The Institute for Clinical and Economic Review, a controversial cost appraiser that receives funding from insurance companies and pharmacy benefit managers, says that patients living with Duchenne Muscular Dystrophy are not worth the cost of new treatments. Approximately 13,000 boys live with Duchenne muscular dystrophy, a rare and fatal disease.
The move is sparking outrage among patient advocates, who criticize ICER’s flawed methodology and the dangerous implications of its decision to deny patients access to the only available treatments.

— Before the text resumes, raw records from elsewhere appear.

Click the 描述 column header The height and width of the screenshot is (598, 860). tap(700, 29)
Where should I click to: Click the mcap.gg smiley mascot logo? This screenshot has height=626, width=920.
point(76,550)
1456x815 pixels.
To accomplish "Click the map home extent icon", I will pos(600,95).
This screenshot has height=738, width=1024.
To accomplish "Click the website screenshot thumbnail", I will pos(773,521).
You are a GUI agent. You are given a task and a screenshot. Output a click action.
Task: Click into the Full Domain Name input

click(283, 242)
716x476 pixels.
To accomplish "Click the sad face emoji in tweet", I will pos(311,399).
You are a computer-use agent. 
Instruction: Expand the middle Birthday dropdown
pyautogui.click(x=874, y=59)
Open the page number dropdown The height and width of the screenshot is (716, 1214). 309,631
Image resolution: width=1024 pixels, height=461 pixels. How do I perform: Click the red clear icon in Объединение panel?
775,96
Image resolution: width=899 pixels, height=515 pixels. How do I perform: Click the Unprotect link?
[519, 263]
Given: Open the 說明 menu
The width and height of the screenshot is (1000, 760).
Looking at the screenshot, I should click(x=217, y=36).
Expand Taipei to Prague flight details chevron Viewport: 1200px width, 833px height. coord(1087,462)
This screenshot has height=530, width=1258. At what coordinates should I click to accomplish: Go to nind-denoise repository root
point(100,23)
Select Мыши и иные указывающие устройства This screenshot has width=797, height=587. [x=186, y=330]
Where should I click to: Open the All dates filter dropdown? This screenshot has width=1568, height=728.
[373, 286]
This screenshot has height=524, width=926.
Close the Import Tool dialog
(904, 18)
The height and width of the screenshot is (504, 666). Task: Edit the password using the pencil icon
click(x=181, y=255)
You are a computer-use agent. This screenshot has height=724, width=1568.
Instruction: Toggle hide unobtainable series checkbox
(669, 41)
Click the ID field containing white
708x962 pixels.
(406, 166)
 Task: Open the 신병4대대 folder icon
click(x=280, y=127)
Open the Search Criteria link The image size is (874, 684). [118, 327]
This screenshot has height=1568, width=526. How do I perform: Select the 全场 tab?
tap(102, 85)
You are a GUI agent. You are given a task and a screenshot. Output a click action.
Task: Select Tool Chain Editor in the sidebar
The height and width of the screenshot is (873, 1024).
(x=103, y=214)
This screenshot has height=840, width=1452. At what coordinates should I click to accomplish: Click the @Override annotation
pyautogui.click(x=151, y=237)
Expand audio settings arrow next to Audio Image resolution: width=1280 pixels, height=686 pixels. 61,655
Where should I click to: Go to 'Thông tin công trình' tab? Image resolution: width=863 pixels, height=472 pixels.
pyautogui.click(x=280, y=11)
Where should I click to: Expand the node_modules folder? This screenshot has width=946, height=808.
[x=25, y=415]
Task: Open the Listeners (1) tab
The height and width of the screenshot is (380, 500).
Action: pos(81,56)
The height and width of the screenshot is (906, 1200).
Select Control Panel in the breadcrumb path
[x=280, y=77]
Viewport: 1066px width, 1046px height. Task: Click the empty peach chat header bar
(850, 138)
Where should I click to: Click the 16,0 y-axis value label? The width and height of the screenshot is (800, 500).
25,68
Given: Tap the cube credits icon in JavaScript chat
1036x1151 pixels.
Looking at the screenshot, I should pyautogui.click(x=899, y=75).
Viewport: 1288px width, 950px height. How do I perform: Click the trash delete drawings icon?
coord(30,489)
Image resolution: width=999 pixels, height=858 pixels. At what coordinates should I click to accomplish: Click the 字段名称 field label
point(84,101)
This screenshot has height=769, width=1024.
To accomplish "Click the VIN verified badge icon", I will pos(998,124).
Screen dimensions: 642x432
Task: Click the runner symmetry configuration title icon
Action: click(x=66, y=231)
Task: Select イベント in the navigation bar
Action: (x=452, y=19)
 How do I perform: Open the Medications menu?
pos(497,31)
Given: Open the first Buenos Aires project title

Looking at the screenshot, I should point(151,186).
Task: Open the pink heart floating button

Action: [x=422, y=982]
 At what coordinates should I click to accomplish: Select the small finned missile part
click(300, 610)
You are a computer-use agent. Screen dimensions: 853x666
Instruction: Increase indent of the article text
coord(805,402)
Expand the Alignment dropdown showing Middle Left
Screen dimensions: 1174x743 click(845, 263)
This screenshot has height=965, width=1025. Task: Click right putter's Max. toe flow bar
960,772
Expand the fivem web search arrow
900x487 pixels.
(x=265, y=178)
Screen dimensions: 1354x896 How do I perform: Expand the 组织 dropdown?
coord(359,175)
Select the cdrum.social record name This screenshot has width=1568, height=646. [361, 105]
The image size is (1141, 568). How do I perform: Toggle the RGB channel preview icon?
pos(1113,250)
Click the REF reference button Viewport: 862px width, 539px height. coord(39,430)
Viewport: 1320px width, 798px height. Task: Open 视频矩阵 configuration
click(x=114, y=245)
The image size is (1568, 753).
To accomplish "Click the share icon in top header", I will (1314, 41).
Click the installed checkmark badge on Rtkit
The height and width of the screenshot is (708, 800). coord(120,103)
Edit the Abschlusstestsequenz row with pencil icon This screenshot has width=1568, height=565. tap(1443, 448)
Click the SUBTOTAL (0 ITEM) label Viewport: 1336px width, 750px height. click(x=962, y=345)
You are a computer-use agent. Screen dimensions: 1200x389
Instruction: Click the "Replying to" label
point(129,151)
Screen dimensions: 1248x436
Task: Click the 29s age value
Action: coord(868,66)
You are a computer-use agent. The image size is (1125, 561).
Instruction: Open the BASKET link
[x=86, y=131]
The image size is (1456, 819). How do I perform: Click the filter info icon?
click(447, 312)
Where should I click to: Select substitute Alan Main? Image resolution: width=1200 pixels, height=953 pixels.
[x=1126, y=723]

“ICER’s latest report could deny thousands of young boys access to the treatments they need to live,” warns Terry Wilcox, executive director at Patients Rising Now, a non-profit that advocates on behalf of all patients living with chronic and life-threatening illnesses, including Duchenne.
“This is wrong. ICER is wrong.”
Patients Rising NOW fights for patient access
Duchenne is a neuromuscular disorder that causes progressive muscle deterioration and weakness. The rare genetic disorder, which primarily affects boys, is the most common type of muscular dystrophy. There’s no cure, and it’s 100 percent fatal.
In recent years, Duchenne patients have faced obstacles every step of the way. Initially, an FDA panel rejected the first treatment for the disease, citing the small number of patients in the clinical trial. That preliminary decision was ultimately reversed after patients spoke up and shared their voices to the debate.
“There are promising treatments that offer hope to thousands of Duchenne boys,” explains Wilcox, one of many patient advocates that wrote this piece, and urged the FDA to reconsider its position.
“We’re right back where we started. FDA approval is great, but it’s meaningless if patients face insurance denials when they seek access to treatment.”
ICER: Controversial, Unregulated & Insurance-Backed
A highly-controversial entity, ICER works directly with insurance companies and pharmacy benefit managers to determine which treatments patients are allowed to access.
“We have entered the golden age of innovation, but insurance companies don’t want to pay for new treatments,” Wilcox explains. “ICER is putting the profits of insurance companies ahead of patients.”
ICER has no government authority or oversight. Yet, its decisions often supersede the authority of the Food and Drug Administration, due to its close relationship with insurance companies.
As an unregulated medical entity, ICER’s reports are often incomplete and based on sloppy data. That was arguably the case with its analysis of Duchenne treatments. Buried deep within its own report, ICER admitted it lacked information.
“We did not conduct cost effectiveness analyses in the base case for eteplirsen or golodirsen because there was insufficient evidence to model treatment effects,” ICER states in its latest treatment denial report. “Therefore, we did not have the cost data needed to estimate the potential budget impact of eteplirsen and golodirsen.”